--- What is being asked ---
The result should be every line of the listing that holds the word "Switch".

--- Exercise materials ---
────────────────────────────────────────
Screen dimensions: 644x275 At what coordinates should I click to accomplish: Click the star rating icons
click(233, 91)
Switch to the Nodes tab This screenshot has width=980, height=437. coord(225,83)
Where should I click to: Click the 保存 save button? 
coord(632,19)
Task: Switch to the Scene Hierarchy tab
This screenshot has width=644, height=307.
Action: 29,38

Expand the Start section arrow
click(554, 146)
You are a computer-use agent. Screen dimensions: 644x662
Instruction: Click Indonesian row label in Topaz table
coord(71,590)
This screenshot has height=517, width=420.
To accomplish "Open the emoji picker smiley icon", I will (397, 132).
────────────────────────────────────────
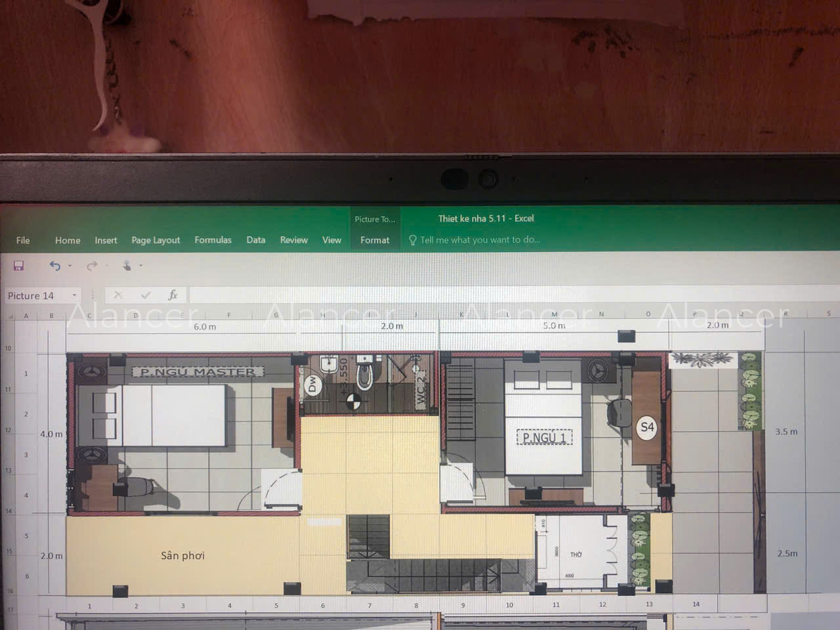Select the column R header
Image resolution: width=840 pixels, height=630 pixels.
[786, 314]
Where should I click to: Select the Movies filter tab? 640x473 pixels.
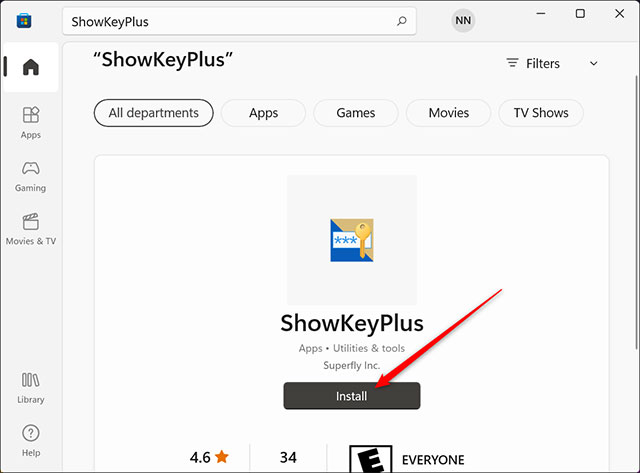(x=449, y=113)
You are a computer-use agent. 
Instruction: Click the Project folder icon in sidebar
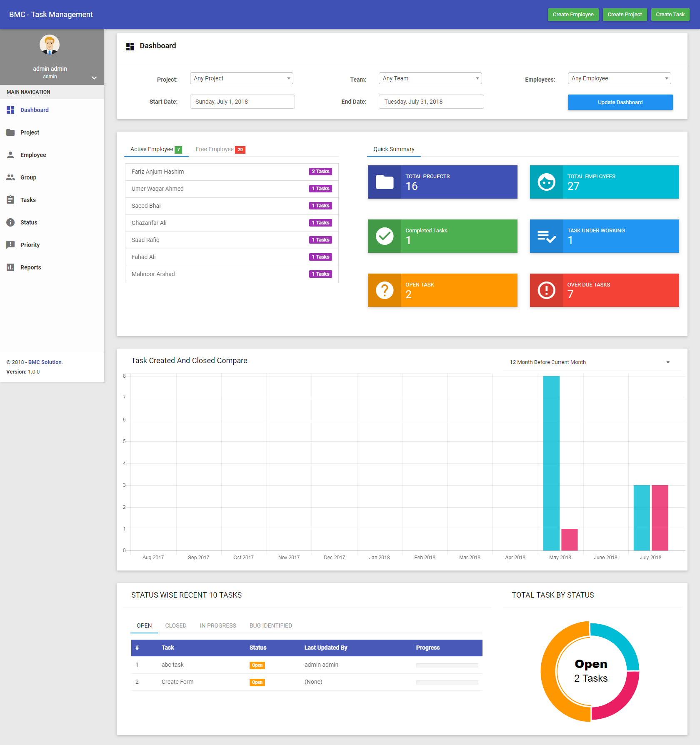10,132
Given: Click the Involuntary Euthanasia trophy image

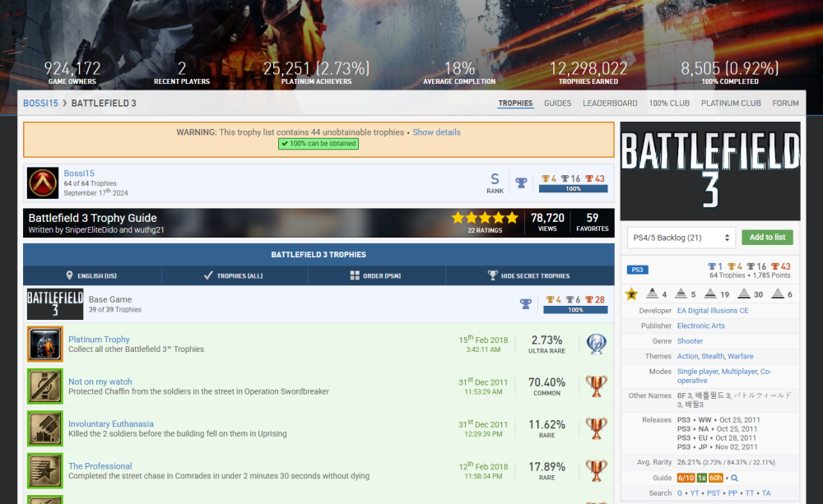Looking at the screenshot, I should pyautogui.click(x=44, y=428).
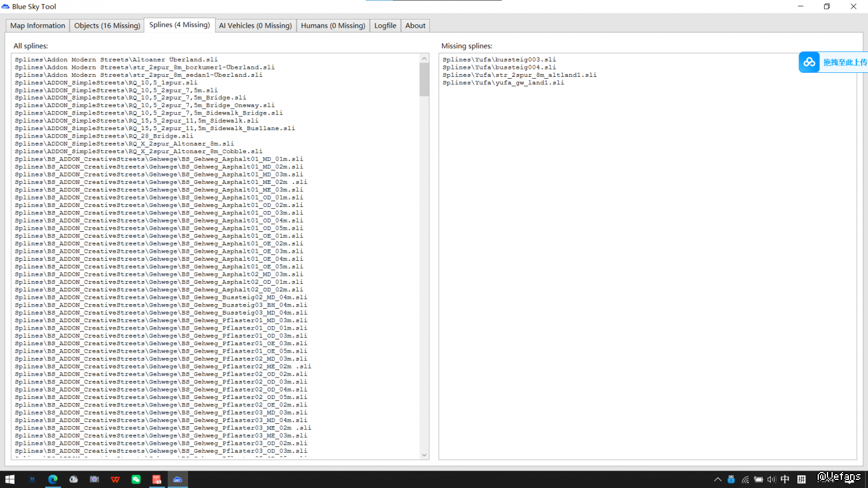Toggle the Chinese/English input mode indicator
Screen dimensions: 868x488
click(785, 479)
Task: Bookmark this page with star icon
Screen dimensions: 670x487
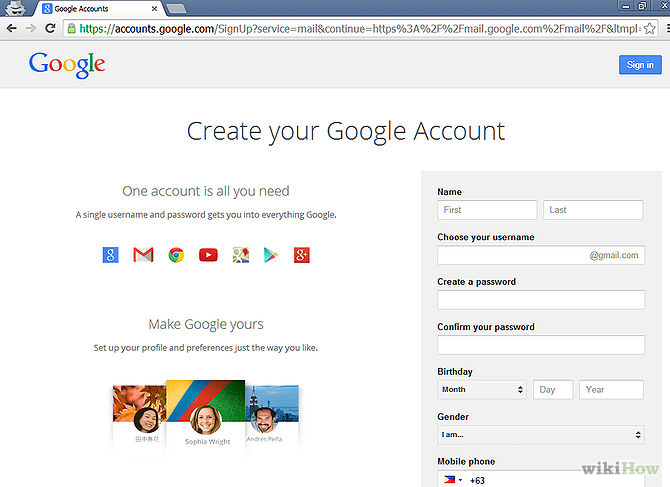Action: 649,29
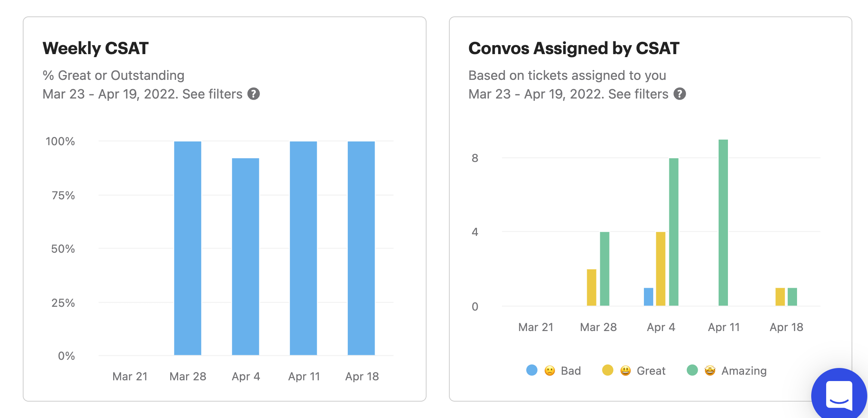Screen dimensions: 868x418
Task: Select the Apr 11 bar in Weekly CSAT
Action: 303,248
────────────────────────────────────────
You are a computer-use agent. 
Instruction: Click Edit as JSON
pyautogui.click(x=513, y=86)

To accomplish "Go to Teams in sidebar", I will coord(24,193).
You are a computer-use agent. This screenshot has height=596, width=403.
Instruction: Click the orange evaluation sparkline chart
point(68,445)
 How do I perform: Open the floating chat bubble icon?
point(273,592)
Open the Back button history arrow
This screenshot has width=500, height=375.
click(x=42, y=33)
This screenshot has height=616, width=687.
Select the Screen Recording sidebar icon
────────────────────────────────────────
--- Response area ---
Switch to the Nodes tab This screenshot has width=980, height=437. coord(225,83)
Task: Switch to the Scene Hierarchy tab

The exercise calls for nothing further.